* _PARTS OF THE EXERCISE_
1. Summarize the text about the film I Spit on Your Grave in two sentences.
2. In the text about the film I Spit on Your Grave, who plays Jennifer?
3. Continue the text about the film I Spit on Your Grave from where it stops.

[TEXT SECTION Boundary: Start]

It's also a film Roger Ebert called a vile bag of garbage and never stopped dunking on throughout his career. Ebert's colleague, Gene Siskel, said that watching I Spit on Your Grave was the single most depressing moment of his career. Because Siskel and Ebert hated I Spit on Your Grave so much, I had to see it for myself. Curiosity is not always a good thing.

I Spit on Your Grave is the story of a young writer named Jennifer (Camille Keaton), who rents a summer home in upstate New York so she can work on a book. Once there, she encounters four small town rednecks, one of them mentally handicapped, who go on to make her short time in the cabin a living hell.

One day, as Jennifer is sunning herself on the lake behind the cabin, the rednecks arrived at her place and chased her into the woods. They cornered her and what begins is a brutal series of graphic sexual assaults so deplorable as to defy description. Jennifer is raped four times—even once by the mentally handicapped guy, to the cheers of his cohorts. The mentally challenged guy is then supposed to kill Jennifer, but he can't do it and Jennifer survives.

[TEXT SECTION Boundary: End]
[MATERIAL PROVIDED Boundary: Start]

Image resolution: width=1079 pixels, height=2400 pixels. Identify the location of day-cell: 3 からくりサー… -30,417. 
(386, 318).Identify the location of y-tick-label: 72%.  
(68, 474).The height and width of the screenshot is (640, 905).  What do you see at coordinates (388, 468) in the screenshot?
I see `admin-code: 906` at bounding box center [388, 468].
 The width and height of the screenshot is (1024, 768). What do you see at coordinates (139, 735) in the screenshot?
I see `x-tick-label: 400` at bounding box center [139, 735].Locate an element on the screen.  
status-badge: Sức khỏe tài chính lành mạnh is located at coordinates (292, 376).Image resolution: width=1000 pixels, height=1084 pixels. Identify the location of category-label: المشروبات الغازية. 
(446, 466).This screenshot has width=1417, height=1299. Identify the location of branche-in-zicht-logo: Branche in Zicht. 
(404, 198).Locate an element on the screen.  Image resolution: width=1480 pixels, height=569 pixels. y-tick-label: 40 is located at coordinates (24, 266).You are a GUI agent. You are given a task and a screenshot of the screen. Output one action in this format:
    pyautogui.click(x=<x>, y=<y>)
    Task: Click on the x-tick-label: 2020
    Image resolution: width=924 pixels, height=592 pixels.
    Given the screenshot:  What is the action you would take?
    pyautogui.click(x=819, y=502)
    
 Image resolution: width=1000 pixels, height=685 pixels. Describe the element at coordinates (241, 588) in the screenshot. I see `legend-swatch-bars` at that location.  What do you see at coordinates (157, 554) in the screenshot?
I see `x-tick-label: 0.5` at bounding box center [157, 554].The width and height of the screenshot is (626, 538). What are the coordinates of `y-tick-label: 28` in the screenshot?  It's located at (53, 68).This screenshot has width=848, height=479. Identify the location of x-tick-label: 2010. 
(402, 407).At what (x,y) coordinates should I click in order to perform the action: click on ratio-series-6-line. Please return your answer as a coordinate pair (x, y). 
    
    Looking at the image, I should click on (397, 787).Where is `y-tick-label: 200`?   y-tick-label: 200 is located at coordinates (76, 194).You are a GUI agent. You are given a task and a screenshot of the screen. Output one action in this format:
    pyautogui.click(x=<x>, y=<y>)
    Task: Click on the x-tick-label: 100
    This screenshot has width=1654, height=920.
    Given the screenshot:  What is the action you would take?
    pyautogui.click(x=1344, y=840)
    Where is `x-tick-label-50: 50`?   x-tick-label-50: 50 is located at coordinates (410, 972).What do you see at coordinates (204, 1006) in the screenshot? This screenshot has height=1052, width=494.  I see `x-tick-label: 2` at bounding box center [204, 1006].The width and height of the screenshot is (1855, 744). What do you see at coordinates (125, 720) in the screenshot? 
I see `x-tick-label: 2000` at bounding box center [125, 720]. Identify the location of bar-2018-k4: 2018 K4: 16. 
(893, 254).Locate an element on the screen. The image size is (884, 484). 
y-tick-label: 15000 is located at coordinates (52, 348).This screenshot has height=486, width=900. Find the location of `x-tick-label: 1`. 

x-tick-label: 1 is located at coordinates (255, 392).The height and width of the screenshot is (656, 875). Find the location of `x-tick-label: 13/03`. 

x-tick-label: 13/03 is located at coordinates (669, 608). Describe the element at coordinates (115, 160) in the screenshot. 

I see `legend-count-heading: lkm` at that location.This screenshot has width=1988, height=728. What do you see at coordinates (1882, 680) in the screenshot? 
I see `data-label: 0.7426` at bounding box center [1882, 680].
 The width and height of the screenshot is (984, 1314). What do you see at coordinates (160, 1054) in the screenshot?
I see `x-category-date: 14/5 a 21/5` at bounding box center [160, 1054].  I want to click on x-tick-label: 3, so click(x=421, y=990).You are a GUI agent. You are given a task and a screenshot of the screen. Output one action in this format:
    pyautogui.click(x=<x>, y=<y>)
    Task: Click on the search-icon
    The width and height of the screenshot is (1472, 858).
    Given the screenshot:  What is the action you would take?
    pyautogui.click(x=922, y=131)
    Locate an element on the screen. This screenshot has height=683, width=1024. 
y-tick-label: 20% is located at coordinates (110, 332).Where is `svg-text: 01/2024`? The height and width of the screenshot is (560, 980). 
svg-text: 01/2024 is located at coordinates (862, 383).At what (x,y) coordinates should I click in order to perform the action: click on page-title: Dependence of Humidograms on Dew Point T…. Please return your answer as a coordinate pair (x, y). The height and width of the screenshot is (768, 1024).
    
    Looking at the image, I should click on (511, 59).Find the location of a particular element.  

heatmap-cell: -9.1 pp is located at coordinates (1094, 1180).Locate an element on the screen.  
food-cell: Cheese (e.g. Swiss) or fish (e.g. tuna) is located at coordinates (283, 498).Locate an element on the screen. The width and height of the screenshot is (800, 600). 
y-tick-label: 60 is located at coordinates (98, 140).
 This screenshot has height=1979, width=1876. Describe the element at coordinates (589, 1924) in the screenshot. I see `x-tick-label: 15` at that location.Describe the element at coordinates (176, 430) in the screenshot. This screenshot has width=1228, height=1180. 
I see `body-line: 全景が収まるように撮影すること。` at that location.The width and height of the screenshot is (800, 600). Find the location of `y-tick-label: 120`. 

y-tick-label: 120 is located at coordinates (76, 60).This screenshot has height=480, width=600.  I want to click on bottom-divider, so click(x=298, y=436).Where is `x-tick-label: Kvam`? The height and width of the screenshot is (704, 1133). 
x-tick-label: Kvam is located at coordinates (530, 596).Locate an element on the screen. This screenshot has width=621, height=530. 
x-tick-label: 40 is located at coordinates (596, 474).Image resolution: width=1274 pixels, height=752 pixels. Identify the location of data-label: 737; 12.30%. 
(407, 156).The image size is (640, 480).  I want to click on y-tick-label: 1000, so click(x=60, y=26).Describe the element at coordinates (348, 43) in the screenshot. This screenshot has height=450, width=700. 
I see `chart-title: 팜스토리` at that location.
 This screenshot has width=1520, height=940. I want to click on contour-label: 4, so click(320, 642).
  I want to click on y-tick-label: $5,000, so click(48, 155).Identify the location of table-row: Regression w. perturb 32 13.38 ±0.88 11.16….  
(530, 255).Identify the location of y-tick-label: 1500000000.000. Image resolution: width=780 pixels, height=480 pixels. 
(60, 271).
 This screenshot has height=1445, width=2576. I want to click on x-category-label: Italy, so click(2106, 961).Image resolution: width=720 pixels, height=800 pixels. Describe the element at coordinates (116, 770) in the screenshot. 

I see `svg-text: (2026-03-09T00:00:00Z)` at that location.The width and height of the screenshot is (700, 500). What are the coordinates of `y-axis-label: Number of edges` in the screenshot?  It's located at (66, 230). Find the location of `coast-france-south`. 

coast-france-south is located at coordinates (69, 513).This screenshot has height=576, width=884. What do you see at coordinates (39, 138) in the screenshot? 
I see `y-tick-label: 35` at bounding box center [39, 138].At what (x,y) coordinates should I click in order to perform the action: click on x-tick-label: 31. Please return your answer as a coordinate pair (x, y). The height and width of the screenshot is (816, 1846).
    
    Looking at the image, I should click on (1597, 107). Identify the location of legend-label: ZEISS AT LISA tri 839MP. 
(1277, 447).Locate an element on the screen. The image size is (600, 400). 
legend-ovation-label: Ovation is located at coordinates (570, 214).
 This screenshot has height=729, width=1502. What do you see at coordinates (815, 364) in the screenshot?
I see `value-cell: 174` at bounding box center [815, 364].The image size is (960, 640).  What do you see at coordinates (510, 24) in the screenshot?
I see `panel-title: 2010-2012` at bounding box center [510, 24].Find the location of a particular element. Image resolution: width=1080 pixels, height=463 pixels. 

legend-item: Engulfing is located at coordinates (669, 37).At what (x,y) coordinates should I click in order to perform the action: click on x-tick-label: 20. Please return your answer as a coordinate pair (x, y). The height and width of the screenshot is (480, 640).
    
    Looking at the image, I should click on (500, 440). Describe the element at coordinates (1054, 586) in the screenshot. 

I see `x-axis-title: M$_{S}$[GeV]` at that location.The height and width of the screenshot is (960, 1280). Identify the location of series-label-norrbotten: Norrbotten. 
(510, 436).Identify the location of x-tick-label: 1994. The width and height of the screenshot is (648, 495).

[MATERIAL PROVIDED Boundary: End]

* _TASK-BY-TASK ANSWERS_
1. Roger Ebert and Gene Siskel despised I Spit on Your Grave, and their hatred led the writer to watch it. The film follows Jennifer, a young writer who rents a summer home in upstate New York and is chased and repeatedly raped by four local men, surviving because the one sent to kill her cannot do it.

2. Camille Keaton.

3.
This kicks off the plot in earnest, a far-fetched revenge plot in which Jennifer exacts some girl-power style vengeance on her attackers. Not in that sexy J-Lo in Enough kind of way, but more of a Lorena Bobbitt crossed with Jason Voorhees style that is as disconcerting as anything that precedes it.

I honestly did not believe the film could be this awful. I assumed Roger Ebert was overreacting and that I Spit on Your Grave was simply an un-ironic, poorly shot, poorly performed little movie that could provide some kitschy laughs. I was, however, as profoundly disturbed as Mr. Ebert was. I Spit on Your Grave is indeed a vile bag of garbage. This is a masochistic, hateful film that I am shocked anyone with a conscience could defend.

Oh, but defend they do in two separate commentary tracks. One, by director Meir Zarchi, that is so ridiculous that if you weren't so horrified by the images on the screen you would laugh hysterically at Zarchi's off the charts delusion. What is most shocking from Zarchi's commentary is the fact that the film’s star Camille Keaton was Zarchi's wife at the time. I thought what Guy Ritchie put his wife Madonna through on Swept Away was brutal. Swept Away is a love letter compared to this.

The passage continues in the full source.